Gefahr liegt in der Luft

Wie Feinstaub und Ozon der Gesundheit schaden

 

Nach der extrem hohen Feinstaubbelastung im vergangenen Winter schlagen Experten jetzt auch Ozon-Alarm. Aktuelle Messungen zeigen: Die Luft ist heuer rekordverdächtig schlecht und bringt immer mehr Menschen in Atemnot. Doch nicht nur das: Wie man inzwischen weiß, beeinträchtigt die dreckige Luft nicht nur Lungen und Bronchien, sie wird auch für Herzinfarkte und Schlaganfälle mitverantwortlich gemacht. Erst jüngst hat man herausgefunden, dass das Giftgemisch in der Luft direkt ins Gehirn gelangt und sich dort in kürzester Zeit negativ auswirkt. Neuerdings wird sogar ein möglicher Zusammenhang zwischen Luftschadstoffen und Alzheimer diskutiert. MEDIZIN populär über die weit unterschätzte Gefahr, die in der Luft liegt.

 

Von Mag. Sabine Stehrer und Mag. Karin Kirschbichler

Über ganz Österreich sind sie verstreut, die 158 kleinen Hütten mit den charakteristischen Stahlzylindern auf dem Dach, die gleichsam unsere Luft überwachen: Sie messen, wie hoch die Schadstoffbelastung ist, und schlagen Alarm, wenn die Grenzwerte erreicht sind. Und das ist heuer schon so oft geschehen, wie schon lange nicht. Bis zu 25 Mal im Jahr darf in Österreich laut Gesetz an jeder Messstation die Grenze für die Luftbelastung überschritten werden. In Graz war das erlaubte Feinstaub-Jahreslimit schon im Februar überschritten, in Wien bereits im März fast zur Hälfte, und in anderen Landeshauptstädten sah die Lage nicht viel besser aus.
Zum Feinstaub, der im vergangenen Winter in rekordverdächtig großen Mengen in der Luft lag, gesellt sich nun Ozon – ebenfalls in hoher Konzentration. „Die bisherigen Messungen zeigen, dass wir im heurigen Sommer einen negativen Rekord erleben werden, was die Belastung der Luft angeht“, sagt OA Doz.
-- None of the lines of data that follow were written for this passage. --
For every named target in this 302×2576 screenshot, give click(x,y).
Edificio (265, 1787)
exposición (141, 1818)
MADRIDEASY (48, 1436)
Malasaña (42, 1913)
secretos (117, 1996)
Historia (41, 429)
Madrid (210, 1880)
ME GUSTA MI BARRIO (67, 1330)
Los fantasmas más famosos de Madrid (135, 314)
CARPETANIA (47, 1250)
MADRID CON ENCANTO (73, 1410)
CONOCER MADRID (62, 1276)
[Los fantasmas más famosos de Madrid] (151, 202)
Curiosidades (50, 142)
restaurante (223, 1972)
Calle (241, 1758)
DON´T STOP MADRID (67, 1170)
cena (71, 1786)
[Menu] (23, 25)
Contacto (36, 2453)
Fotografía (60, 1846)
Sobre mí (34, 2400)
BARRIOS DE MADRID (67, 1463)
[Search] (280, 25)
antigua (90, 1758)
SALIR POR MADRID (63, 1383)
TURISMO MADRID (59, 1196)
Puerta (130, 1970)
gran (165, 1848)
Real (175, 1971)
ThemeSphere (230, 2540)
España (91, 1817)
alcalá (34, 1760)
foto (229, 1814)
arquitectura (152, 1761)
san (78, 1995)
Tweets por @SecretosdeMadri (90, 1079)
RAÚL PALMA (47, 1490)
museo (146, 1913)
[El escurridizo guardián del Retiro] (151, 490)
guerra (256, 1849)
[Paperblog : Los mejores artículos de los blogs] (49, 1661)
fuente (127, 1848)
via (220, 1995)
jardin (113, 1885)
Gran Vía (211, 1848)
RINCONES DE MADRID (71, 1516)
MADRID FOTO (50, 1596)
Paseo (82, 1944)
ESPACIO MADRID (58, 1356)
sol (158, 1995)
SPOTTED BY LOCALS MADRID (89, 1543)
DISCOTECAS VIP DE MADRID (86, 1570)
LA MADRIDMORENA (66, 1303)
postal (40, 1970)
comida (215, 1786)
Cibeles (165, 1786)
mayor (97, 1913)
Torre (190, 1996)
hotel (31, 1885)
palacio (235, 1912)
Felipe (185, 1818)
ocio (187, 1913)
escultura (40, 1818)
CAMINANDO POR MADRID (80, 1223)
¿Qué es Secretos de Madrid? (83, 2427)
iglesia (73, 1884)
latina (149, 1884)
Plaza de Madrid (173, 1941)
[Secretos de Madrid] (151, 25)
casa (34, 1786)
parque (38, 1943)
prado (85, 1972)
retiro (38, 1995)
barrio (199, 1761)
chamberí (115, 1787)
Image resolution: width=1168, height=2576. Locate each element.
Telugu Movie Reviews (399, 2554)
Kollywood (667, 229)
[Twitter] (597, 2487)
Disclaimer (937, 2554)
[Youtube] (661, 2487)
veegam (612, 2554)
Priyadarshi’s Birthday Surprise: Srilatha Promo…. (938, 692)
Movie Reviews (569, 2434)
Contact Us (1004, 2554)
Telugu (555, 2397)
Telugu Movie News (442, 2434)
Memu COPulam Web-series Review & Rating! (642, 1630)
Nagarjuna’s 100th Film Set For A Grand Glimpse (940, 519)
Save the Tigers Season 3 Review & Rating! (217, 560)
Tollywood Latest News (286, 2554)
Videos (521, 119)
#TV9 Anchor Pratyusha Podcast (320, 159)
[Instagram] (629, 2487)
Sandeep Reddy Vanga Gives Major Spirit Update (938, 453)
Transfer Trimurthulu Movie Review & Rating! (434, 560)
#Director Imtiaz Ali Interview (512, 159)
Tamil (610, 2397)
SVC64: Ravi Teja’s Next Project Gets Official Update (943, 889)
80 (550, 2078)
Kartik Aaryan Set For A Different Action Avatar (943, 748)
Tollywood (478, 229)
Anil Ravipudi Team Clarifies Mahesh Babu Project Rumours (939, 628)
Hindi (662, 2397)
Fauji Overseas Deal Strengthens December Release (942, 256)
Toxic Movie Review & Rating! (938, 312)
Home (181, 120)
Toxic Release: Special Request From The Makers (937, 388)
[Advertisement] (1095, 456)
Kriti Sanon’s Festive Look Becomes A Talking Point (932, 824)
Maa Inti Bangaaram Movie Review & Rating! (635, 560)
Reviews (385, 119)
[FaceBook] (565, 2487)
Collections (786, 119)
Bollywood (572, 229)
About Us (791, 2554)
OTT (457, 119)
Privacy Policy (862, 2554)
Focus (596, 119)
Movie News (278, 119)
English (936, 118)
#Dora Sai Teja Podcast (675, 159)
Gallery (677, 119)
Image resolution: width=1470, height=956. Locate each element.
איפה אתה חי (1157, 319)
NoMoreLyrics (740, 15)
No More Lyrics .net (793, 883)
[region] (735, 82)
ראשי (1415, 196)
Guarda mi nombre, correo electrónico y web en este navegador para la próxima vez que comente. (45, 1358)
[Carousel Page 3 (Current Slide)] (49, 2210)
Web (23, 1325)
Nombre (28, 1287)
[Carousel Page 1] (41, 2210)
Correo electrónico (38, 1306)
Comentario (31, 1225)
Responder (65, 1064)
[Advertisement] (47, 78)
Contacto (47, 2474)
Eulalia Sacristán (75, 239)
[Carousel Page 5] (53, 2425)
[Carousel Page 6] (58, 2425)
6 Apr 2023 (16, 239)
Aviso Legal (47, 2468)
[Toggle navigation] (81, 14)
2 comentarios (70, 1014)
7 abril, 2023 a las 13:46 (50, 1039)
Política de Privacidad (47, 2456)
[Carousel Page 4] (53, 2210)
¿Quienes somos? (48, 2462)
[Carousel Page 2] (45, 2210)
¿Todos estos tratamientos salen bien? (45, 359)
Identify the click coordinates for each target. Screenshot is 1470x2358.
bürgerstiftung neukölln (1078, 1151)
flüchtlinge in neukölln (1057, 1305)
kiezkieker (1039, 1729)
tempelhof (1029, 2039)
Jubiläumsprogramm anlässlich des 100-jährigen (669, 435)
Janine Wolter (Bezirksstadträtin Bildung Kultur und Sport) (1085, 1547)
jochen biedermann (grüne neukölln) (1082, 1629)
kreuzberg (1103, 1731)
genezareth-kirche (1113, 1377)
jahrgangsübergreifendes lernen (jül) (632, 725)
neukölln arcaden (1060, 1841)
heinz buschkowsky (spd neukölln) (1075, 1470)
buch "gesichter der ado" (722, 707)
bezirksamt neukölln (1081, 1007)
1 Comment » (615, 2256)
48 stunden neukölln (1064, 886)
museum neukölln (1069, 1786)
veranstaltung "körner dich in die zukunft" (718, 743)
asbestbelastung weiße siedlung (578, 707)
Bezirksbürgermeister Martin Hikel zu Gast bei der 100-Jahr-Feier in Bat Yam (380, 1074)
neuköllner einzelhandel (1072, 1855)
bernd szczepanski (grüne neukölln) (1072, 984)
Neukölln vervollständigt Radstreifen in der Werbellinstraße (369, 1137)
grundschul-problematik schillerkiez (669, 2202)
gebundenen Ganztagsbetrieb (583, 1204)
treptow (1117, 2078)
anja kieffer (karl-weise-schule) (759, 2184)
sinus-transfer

DI Dr. Hans-Peter Hutter vom Institut für Umwelthygiene der Medizinischen Universität Wien.
    
Feinstaub geht direkt ins Gehirn

Es ist nicht nur das Rekordhoch von Feinstaub und Ozon selbst, das Experten wie Hutter Sorgen bereitet. Auch die neuen Erkenntnisse über die Auswirkungen von Luftschadstoffen auf die Gesundheit geben allen Grund zur Beunruhigung. Wie man heute weiß, werden längst nicht nur die Atemwege in Mitleidenschaft gezogen: „Über die Nase eingeatmet, dringen die Feinstaubpartikel entlang des Riechnervs direkt in das Gehirn ein“, sagt Hutter. „Treffen winzigste Feinstaubteilchen auf die Gehirnnervenzellen, kann das entzündliche Veränderungen der Gehirnnervenzellen auslösen.“
Die Folgen sind schon nach kürzester Zeit, binnen ein, zwei Stunden in verschmutzter Luft, zu bemerken: Man fühlt sich benommen, kann sich schlecht konzentrieren, hat Schwierigkeiten beim Denken. Hutter: „Wer sich häufig und länger in schlechter Luft aufhält, also etwa an einer stark befahrenen Straße wohnt, muss damit rechnen, dass mittel- und langfristig bestimmte geistige Fähigkeiten nachlassen.“ Der Experte über eine mögliche weitere langfristige Folge: „Diskutiert wird auch, dass sich das Risiko für die Entwicklung von Demenzerkrankungen wie Alzheimer erhöhen könnte.“

Schadstoffe kommen auch ins Blut

So wie der Schmutz in der Luft über den Riechnerv direkt ins Gehirn eindringt, gelangt er auch direkt in die Blutbahn. Wie das geht und was das heißt, weiß Prim. Univ. Prof. Dr. Wolfgang Pohl, Vorstand der Abteilung für Atmungs- und Lungenkrankheiten am Krankenhaus Hietzing in Wien: „Die Feinstaubpartikel werden nicht wie andere Staubpartikel von den Flimmerhärchen in der Nase oder den Schleimhäuten der anderen Atemwege wieder ausgestoßen“, sagt er. „Sie sind so winzig, dass sie beim Einatmen alle Filter durchdringen, also auch die Barriere zwischen den Bronchien bzw. der Lunge und dem Blutkreislauf.“ Im Blutkreislauf angelangt, kann Feinstaub auch dort Entzündungsprozesse in Gang setzen, und Entzündungen verengen die Blutgefäße. Pohl: „Wer verengte Blutgefäße hat, hat wiederum ein erhöhtes Risiko für Thrombosen, Schlaganfälle und Herzinfarkte, die lebensbedrohlich sein können.“
Durch das ungefilterte Eindringen des Feinstaubs in die Blutbahn und in das Gehirn besonders gefährdet sind Ältere, die bereits an Arteriosklerose (Gefäßverengungen) leiden oder durch andere Krankheiten geschwächt sind. Aber auch Kinder sind besonders betroffen, wenn Gefahr in der Luft liegt: Ihnen droht wegen der Belastung des Gehirns mit den giftigen Partikeln, dass ihr Denkvermögen nicht nur abnimmt, sondern „erst gar nicht richtig ausgebildet wird“, sagt Hutter.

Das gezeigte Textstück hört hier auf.